Stored data entries
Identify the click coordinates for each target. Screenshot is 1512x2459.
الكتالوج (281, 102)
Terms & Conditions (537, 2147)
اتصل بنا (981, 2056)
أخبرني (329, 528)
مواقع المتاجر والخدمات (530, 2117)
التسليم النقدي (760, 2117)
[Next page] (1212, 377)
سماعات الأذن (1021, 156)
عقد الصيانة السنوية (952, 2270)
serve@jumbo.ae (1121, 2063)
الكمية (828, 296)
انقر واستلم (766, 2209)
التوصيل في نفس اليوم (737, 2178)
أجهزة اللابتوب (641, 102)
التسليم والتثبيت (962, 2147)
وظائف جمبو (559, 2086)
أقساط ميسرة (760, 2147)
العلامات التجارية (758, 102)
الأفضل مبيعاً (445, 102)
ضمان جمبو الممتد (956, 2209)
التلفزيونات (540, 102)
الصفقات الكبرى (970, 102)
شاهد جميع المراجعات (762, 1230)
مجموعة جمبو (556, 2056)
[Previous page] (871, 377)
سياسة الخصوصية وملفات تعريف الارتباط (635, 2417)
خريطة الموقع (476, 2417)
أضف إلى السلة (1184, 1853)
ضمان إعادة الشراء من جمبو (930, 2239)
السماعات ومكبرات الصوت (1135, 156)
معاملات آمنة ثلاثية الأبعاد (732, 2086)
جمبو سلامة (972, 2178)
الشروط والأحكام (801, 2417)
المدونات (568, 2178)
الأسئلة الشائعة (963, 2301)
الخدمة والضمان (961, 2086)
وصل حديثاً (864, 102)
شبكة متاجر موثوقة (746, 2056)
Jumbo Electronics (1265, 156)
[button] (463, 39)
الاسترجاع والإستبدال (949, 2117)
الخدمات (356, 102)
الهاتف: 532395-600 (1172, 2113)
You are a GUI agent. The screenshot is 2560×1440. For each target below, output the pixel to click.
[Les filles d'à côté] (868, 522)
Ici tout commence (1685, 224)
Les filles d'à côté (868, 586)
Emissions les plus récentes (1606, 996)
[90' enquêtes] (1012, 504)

→ ASSIGNMENT: Once you have counted the lines above containing the word "target", state that number and nothing more.

→ EXPECTED ANSWER: 2